Work instructions:
a) Answer these questions from the BioSNICAR text, giving each answer on its own line with the matching mark:
(i) Which sampler does BioSNICAR use?
(ii) At which two wavelengths are the water vapour bands to be excluded?
(iii) What mean absolute error in broadband albedo does the default pre-built emulator achieve?
b) Reproduce the passage of the BioSNICAR text word for word, starting at "mask = np.ones(480, dtype=bool)" and ending at "is the emulator?".
c) State whether each statement agrees with the BioSNICAR text. For each one, answer yes or no and quote the words of the text that decide it.
(i) The sampler BioSNICAR uses needs manual tuning to handle moderate correlations.
(ii) The default pre-built emulator achieves an R² above 0.999 on held-out test data.
(iii) Masking the water vapour bands is advised when observations are affected by atmospheric absorption.

Text extract:
BioSNICAR uses the emcee affine-invariant ensemble sampler (Foreman-Mackey et al., 2013), which handles moderate correlations well without manual tuning.

What wavelength regions should I mask in spectral retrievals?

If your observations are affected by atmospheric absorption (e.g., space-borne or tower-based measurements), exclude the water vapour bands at ~1.38 µm and ~1.87 µm:

mask = np.ones(480, dtype=bool)
mask[117:122] = False  # 1.38 µm water vapour band
mask[149:154] = False  # 1.87 µm water vapour band
 
result = retrieve(observed=measured_albedo, ..., wavelength_mask=mask)

Emulator

How accurate is the emulator?

The default pre-built emulator achieves R² > 0.999 and mean absolute error < 0.005 in broadband albedo on held-out test data.

Dataset items
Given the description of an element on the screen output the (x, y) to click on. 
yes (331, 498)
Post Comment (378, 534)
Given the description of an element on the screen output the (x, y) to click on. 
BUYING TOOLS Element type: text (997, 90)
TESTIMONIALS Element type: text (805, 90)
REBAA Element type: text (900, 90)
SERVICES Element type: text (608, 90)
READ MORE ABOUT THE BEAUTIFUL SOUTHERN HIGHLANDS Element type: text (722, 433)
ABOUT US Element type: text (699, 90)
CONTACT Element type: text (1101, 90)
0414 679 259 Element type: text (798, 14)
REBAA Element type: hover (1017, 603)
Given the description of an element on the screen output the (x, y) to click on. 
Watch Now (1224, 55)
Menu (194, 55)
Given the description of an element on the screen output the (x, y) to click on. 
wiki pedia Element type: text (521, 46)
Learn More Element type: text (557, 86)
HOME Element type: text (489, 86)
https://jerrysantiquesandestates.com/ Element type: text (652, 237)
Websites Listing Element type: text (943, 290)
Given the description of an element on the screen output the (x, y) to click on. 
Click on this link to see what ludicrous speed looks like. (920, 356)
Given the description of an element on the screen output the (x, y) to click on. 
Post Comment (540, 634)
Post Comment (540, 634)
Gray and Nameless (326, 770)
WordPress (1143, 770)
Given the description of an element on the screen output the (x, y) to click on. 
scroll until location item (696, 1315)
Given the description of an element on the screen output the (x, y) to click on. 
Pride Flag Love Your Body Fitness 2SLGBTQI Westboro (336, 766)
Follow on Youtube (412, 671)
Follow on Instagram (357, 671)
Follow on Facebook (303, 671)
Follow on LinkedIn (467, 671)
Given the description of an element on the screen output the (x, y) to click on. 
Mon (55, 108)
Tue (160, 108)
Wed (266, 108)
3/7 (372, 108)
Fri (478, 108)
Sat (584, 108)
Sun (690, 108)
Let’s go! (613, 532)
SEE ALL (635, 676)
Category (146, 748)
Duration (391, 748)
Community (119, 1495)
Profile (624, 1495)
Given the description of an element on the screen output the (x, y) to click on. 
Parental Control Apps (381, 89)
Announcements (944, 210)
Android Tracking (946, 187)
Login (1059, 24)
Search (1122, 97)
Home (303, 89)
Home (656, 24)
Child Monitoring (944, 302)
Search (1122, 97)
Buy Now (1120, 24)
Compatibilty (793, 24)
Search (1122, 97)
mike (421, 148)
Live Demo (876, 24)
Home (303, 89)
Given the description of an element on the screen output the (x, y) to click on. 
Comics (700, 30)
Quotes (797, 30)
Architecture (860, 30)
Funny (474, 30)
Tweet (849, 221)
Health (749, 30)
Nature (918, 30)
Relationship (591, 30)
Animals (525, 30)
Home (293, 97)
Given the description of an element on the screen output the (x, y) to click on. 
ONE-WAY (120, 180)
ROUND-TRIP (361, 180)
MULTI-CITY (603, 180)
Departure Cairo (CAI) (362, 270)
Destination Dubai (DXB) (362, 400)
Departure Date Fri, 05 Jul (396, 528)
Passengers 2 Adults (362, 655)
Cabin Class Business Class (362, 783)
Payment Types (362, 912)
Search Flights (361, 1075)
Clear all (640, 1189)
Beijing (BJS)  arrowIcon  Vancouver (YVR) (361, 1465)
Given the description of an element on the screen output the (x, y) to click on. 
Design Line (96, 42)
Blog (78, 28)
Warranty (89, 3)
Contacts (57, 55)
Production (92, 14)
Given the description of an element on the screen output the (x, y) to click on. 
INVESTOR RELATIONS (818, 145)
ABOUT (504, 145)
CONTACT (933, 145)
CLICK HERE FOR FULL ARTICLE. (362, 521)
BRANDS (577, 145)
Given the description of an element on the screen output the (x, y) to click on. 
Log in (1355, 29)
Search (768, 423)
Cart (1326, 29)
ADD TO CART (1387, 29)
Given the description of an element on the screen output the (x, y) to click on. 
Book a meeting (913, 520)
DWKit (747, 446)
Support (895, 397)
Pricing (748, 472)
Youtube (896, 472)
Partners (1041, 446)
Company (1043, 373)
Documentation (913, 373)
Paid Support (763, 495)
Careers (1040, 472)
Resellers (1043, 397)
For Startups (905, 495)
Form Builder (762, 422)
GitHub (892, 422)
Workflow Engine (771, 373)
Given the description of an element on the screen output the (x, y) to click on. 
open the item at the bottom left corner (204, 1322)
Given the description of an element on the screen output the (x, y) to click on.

In response:
a)
(i) The emcee affine-invariant ensemble sampler.
(ii) About 1.38 µm and about 1.87 µm.
(iii) Less than 0.005.

b)
mask = np.ones(480, dtype=bool)
mask[117:122] = False  # 1.38 µm water vapour band
mask[149:154] = False  # 1.87 µm water vapour band
 
result = retrieve(observed=measured_albedo, ..., wavelength_mask=mask)

Emulator

How accurate is the emulator?

c)
(i) No: "which handles moderate correlations well without manual tuning"
(ii) Yes: "The default pre-built emulator achieves R² > 0.999 and mean absolute error < 0.005 in broadband albedo on held-out test data."
(iii) Yes: "If your observations are affected by atmospheric absorption (e.g., space-borne or tower-based measurements), exclude the water vapour bands at ~1.38 µm and ~1.87 µm"